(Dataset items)
= = = = =

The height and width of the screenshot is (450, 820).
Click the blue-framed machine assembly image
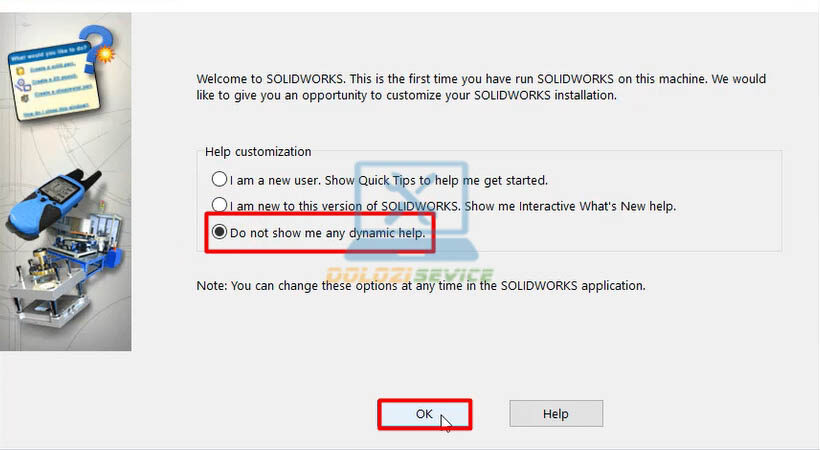click(89, 243)
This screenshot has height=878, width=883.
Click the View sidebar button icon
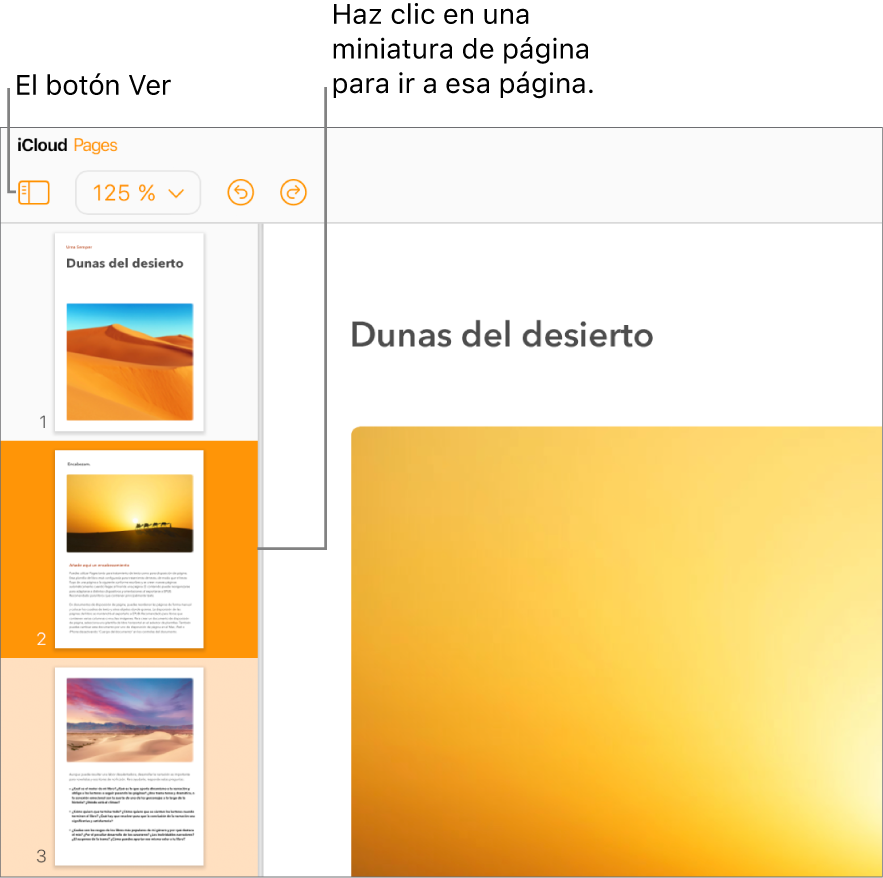tap(34, 193)
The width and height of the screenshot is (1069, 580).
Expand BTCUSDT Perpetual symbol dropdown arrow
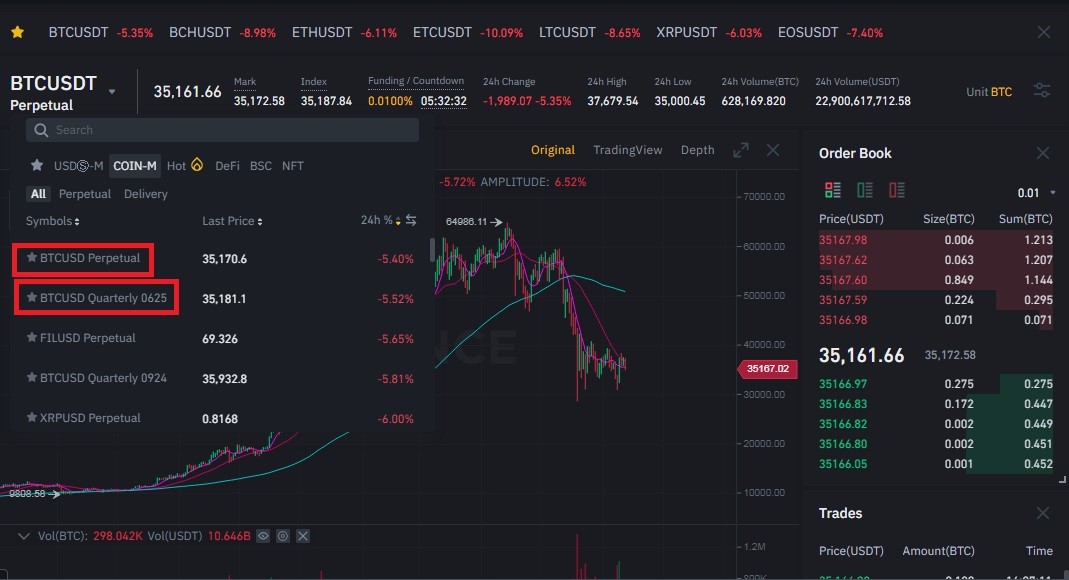click(112, 92)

= = = = =

» To do: Please write out exactly the lines starting at the one that contains "Click the blue-framed machine assembly image" and ending with the final line of the entries, both ends included. Do not write out any pictures.

» Exercise output:
Click the blue-framed machine assembly image
click(89, 243)
This screenshot has height=878, width=883.
Click the View sidebar button icon
tap(34, 193)
The width and height of the screenshot is (1069, 580).
Expand BTCUSDT Perpetual symbol dropdown arrow
click(112, 92)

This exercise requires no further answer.